If you would like to join our 'secret' society, just be yourself, and you will automatically win. It's that simple. Plain speaking trumps innuendo every time, naturally.

The film's anti-consumerism message might have more force if the production company didn't have promotional deals with Wal-Mart and Wendy's.

What's with Uncle Mikey and hookers? Isn't he married? With a new kid?

Shhh, you'll wake the baby. I'd forgotten that story completely until I saw this post and had to relate it, it's too much fun to keep to myself. If it's any consolation, all of my hooker knowledge is second- or third-hand, unless you count a trip to Mexico City in 1986 that I can't really remember, and I returned disease-free, so who knows. Lesson: don't call the hotel doctor up to your room on the first day, whatever you do. No good can come from such behavior.

Please forgive the off-topic comment, Rogers, but I had to respond to Uncle Mikey's story. A buddy of mine and I were in Juarez, 1972. We were looking for peyote buttons, and a cab driver, of course, told us he could get us some. So he took us to this giant bordello, filled with some pretty good-looking whores. We were too scared (I was 17) to do anything with them, but the sleazy cabbie showed us some real buttons. Somehow we ended up with a paper bag, and he was long gone. We opened it up, and inside were cut-up stalks of sugar cane and a bunch of condoms. We were afraid to use made in Hong Kong rubbers, too. My buddy said, "The moral of this story is: don't stretch your luck."

Sorry about that.

BTW, the bear completely ruins the effect of the movie as a jeremiad against consumerism.

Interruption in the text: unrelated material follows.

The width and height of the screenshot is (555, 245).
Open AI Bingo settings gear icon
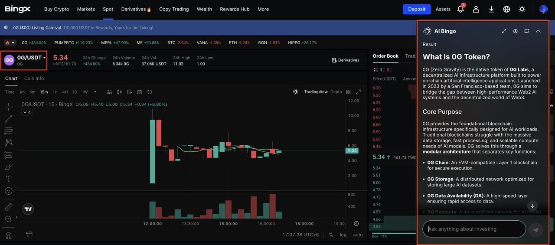tap(515, 31)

Hmmm..my original comment didn't get posted for some reason. Stoopid browser.

Saw "Over the Hedge" and thought it really sucked. Even my 9 year old was like "Dad, this is boring, can we go home now."

The movie was excessively formulaic, and the villains were cookie-cutter. Typically in a good version of this sort of "it turns out love is what the mian character really needed" nonsense, the villain will at least be compelling, where here the villain was barely even on screen.

Also, I thought the CGI for this movie were substandard. With the best of these films like Toy Story or Incredibles I sometimes don't even relaize I'm watching CGI. Here, it was blatantly obvious.

I loved it!Over the Hedge is my favorite movie!